Cruz and Cantwell held a news conference Monday with some of the victims’ families to denounce the defense bill language. The senators want the provisions removed, but changing the bill would send it back to the House, potentially delaying raises for soldiers and other key provisions.
“I’m seeking a vote on the ROTOR Act as part of any appropriations measure before the current continuing resolution expires at the end of next month,” Cruz said. ROTOR stands for “Rotorcraft Operations Transparency and Oversight Reform.”
National Transportation Safety Board Chairwoman Jennifer Homendy, senators, airlines and key transportation unions all sharply criticized the new helicopter safety provisions in the defense bill when they came to light.
Cruz said the defense bill provision “was airdropped in at the last moment,” noting it would unwind actions taken by President Donald Trump and Transportation Secretary Sean Duffy to make the airspace around D.C. safer.
“The special carve-out was exactly what caused the January 29th crash that claimed 67 lives,” Cruz said.
The families of the crash victims said that bill would weaken safeguards and send aviation safety backwards.
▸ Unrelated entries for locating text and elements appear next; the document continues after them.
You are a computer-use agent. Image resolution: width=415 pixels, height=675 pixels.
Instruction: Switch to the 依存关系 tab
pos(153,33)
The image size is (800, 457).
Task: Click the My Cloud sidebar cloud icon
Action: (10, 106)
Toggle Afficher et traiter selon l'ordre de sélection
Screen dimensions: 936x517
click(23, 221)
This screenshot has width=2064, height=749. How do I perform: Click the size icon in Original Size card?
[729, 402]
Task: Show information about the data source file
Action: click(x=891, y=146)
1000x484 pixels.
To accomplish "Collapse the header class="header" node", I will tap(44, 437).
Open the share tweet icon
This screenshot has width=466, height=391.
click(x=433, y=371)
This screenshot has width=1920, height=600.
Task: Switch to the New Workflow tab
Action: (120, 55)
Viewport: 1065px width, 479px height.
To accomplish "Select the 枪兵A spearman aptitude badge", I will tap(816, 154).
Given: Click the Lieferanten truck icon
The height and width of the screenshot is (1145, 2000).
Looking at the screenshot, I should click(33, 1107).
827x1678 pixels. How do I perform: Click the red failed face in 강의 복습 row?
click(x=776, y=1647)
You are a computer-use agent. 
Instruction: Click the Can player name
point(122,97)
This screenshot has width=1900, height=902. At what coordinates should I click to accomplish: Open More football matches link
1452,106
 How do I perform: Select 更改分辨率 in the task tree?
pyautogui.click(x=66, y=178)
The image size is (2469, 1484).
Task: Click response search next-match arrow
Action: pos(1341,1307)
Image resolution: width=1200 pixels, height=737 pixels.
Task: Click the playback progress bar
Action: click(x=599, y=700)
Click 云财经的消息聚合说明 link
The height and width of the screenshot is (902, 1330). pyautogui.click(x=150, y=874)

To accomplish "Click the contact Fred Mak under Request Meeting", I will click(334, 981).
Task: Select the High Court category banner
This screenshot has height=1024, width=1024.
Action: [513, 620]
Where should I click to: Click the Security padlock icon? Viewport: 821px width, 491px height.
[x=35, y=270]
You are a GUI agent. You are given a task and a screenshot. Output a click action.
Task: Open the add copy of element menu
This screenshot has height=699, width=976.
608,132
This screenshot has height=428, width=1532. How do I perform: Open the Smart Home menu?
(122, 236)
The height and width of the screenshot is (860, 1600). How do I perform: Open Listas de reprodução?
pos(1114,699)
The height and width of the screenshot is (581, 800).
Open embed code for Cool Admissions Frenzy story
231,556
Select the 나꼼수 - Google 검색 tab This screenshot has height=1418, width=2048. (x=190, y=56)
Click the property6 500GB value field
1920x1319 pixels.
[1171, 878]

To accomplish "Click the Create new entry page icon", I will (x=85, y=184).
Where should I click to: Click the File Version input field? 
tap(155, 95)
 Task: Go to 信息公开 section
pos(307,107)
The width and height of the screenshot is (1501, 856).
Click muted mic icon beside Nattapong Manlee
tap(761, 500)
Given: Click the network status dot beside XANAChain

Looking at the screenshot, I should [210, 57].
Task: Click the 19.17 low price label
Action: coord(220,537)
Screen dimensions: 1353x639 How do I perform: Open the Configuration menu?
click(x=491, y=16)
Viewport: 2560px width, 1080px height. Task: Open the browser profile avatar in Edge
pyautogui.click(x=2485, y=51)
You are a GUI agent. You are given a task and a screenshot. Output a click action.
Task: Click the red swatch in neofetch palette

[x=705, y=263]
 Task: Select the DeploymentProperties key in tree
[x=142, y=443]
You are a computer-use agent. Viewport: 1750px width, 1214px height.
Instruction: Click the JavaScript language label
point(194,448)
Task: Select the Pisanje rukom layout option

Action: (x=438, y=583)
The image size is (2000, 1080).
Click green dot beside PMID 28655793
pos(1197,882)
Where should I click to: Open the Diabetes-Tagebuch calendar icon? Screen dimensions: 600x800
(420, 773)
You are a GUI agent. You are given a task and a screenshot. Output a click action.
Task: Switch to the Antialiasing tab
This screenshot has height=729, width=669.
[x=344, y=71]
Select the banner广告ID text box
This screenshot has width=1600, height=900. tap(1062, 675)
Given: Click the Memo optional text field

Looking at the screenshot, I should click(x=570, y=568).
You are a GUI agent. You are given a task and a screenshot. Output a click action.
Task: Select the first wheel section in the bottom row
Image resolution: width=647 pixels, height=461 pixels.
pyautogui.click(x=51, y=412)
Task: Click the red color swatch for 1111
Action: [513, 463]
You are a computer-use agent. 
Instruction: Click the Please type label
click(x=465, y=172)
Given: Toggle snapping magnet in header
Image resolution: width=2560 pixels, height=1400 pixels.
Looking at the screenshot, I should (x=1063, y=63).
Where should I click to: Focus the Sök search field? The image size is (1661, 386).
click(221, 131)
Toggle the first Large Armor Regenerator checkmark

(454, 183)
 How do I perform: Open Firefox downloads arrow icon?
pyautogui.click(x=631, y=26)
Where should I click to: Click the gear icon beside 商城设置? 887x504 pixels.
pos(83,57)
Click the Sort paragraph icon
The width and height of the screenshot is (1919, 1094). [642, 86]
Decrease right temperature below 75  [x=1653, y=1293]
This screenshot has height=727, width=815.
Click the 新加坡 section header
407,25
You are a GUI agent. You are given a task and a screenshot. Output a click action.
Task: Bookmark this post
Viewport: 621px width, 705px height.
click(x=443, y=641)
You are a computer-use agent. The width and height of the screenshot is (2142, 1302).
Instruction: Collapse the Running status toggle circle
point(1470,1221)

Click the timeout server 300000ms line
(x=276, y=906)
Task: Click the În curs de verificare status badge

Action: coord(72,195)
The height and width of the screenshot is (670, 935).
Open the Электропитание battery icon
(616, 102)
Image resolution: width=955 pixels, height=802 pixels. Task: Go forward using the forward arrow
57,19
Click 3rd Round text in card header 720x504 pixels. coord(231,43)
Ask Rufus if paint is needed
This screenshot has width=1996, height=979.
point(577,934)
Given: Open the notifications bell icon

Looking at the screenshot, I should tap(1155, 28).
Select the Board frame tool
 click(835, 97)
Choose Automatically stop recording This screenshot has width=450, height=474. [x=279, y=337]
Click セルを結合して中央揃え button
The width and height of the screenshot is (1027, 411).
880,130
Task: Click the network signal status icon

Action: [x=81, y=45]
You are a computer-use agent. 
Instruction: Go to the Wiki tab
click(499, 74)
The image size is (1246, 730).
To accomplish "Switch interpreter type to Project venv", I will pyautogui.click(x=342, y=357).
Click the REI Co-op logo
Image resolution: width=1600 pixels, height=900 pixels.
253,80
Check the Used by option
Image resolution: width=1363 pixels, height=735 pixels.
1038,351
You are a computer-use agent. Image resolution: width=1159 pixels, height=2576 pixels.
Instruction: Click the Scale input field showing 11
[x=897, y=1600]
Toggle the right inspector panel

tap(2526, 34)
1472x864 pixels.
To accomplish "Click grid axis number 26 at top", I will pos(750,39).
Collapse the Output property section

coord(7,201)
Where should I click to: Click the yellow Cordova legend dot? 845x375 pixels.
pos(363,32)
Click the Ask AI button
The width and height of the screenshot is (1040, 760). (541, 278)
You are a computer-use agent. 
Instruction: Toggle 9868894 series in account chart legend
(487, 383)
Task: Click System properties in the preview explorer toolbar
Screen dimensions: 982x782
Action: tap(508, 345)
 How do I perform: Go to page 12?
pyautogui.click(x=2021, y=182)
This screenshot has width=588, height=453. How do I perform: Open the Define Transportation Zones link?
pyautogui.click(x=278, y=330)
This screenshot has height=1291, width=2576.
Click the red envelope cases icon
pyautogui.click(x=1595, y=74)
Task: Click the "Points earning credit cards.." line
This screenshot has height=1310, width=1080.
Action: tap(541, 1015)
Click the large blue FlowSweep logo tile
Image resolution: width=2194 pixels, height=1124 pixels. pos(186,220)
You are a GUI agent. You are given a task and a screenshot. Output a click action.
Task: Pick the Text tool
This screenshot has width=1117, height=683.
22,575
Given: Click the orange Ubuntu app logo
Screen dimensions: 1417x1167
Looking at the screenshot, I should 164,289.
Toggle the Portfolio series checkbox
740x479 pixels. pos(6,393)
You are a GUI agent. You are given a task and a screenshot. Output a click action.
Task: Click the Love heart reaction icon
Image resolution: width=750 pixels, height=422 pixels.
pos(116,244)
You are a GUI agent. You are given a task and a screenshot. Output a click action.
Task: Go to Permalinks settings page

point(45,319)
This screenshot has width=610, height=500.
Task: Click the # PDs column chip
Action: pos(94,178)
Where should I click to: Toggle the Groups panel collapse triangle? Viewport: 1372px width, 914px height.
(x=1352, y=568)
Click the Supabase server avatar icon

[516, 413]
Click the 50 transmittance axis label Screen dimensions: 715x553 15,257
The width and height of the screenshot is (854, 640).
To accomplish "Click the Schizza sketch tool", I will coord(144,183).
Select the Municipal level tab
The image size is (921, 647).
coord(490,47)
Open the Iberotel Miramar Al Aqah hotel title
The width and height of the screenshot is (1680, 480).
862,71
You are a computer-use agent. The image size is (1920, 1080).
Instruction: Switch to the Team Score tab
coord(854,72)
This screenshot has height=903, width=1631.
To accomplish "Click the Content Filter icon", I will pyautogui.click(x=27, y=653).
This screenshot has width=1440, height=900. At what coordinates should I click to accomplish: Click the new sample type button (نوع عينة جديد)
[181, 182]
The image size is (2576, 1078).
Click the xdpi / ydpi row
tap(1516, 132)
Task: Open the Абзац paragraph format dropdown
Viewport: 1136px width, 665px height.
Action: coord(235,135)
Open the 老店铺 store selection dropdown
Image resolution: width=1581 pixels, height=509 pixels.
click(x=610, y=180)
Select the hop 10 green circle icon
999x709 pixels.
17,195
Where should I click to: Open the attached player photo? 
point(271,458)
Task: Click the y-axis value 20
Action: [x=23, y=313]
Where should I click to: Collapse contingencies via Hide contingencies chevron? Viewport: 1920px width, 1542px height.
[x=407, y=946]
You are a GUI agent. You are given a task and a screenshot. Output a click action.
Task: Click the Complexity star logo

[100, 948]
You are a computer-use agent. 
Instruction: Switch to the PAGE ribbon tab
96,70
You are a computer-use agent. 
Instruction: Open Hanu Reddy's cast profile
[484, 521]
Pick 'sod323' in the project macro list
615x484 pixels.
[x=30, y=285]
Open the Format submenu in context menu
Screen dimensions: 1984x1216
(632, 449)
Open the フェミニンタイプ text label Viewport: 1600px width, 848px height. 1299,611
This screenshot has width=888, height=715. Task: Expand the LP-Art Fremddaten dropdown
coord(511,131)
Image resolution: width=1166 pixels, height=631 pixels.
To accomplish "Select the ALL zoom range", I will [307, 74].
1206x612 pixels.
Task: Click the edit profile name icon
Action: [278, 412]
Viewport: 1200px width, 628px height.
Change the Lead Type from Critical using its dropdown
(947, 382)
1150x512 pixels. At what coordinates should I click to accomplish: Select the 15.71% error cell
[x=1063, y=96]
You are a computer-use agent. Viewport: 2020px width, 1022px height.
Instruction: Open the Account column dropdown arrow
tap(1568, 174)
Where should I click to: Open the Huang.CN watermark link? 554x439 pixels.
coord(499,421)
Amy Hunter, who lost her cousin and his family in the crash, said Trump and his administration had worked to implement safety recommendations from the NTSB, but warned those reforms could be lost in the military policy bill.
Hunter said it “now threatens to undo everything, all the progress that was already made, and it will compromise the safety around Reagan National Airport.”
The NTSB won’t release its final report on the cause of the crash until sometime next year, but investigators have already raised a number of key concerns about the 85 near misses around Ronald Reagan National Airport in the years before the crash and the helicopter route that allowed Black Hawks to fly dangerously close to planes landing at the airport’s secondary runway.
The bill Cruz and Cantwell proposed to require all aircraft to broadcast their locations has broad support from the White House, the FAA, NTSB and the victims’ families.
Senate Majority Leader John Thune, R-S.D., said he hoped the air safety legislation Cruz and Cantwell introduced last summer, called the ROTOR Act, could be added to the funding package that the Senate may start considering this week ahead of the holiday break.
“I think we’ll get there on that, but it would be really hard to undo the defense authorization bill now,” Thune, R-S.D., said.